Bachelor thesis: simulation of a robot in a physic engine

Abstract the bachelor thesis

The thesis starts with the definition of general terms like graphics and physics engine and provides a closer view in examples of such engines. Afterwards this concept defines and explains the build of the robot and the for him developed kind of animation called 'force animation'. This special kind of animation allows the robot to perform specific motions. The following part shows the prototypical implementation of the concept. 

Thereby it describes the construction of a virtual robot in a real-time physic simulation. This process is shown with the aid of the irrlicht engine. The robot is made from boxes which resemble the body parts and joints which connect them. It can execute 'force animations' by motors in these joints to move its body parts. 

Two different methods for creating such animations are described. The first method describes the conversion of skeletal animation, the second method the usage of artificial intelligence. With the first method the robot succeeded in performing the desired motions, but only without gravity. By applying a genetic algorithm the robot is able to acquire simple animations by itself, which were indicated through prior rules, for example, jumping and maintaining the balance on one leg.

The Robot

The planned robot had three joints per side: shoulder, hip and ankle and is simulated in the physic engine PhysX. The hip joint cannot only rotate but also stretch and thus replaces the knee joint.
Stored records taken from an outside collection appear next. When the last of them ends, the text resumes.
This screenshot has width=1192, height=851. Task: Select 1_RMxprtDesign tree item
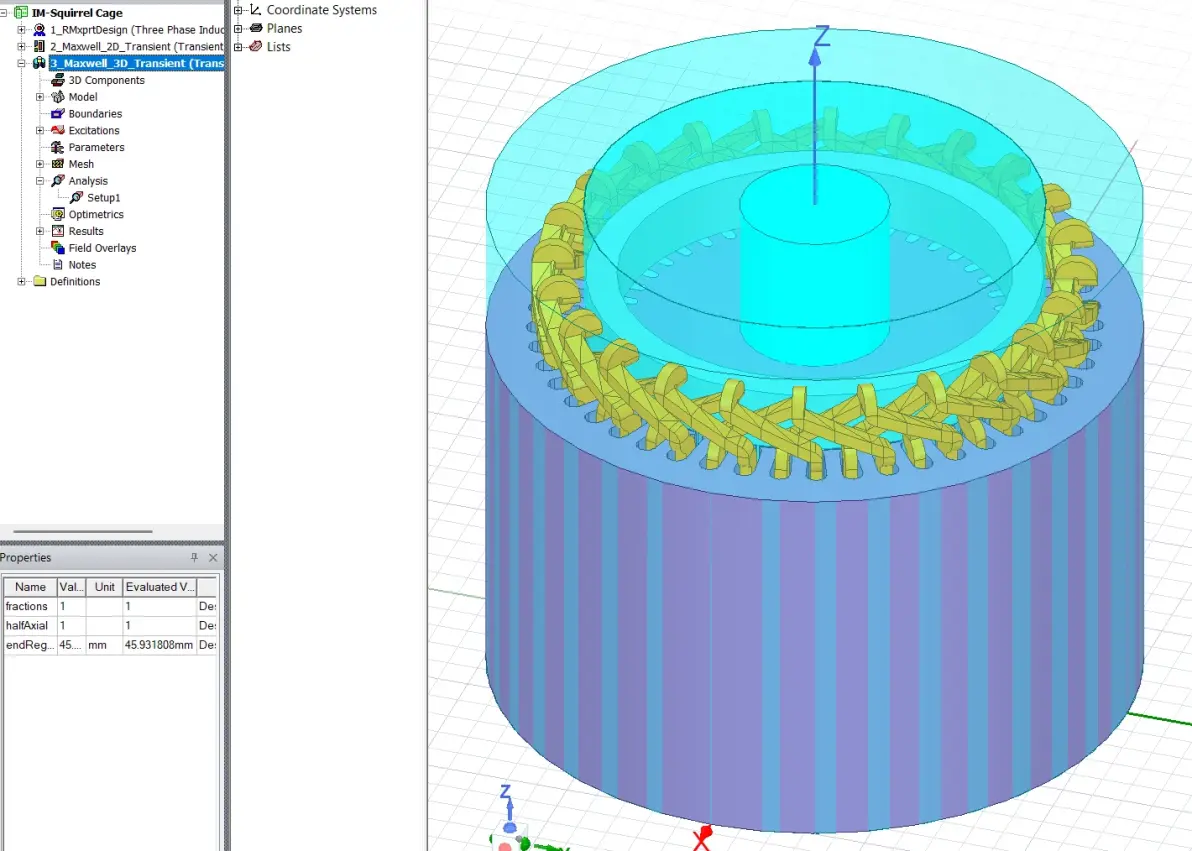click(137, 30)
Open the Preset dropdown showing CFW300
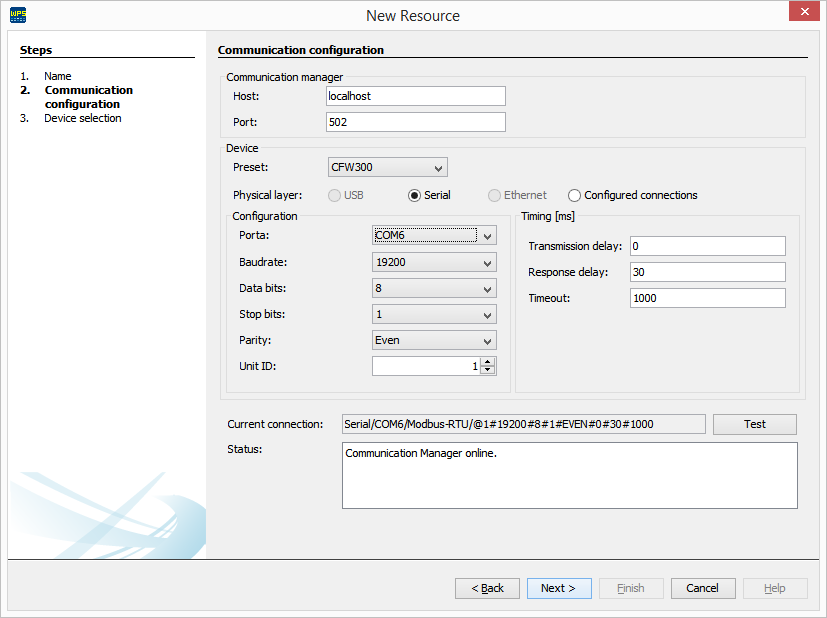The image size is (827, 618). click(439, 167)
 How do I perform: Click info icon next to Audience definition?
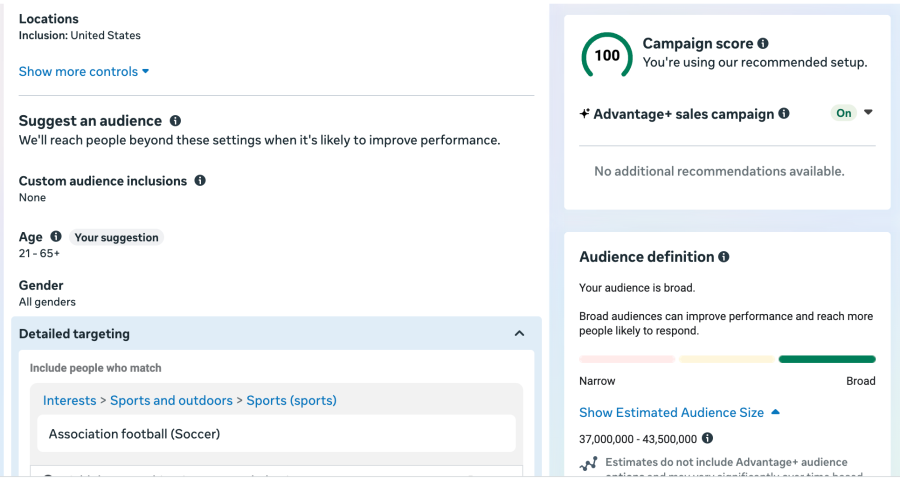click(723, 257)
The shoulder joint was removed during the development due to stability problems of the physic simulation.

 The three different actions of the hip joint:

• rotating the leg forward/backward
• rotate the leg sideways
• stretch the leg

There is also an animated version of the robot without the connection to the physic engine. It was created in blender and is based on a conventional bone animation. Unlike the physics version it additionally contains a knee joint. After the import into the software, the animation of the knee joint is translated to the stretching value of the hip joint.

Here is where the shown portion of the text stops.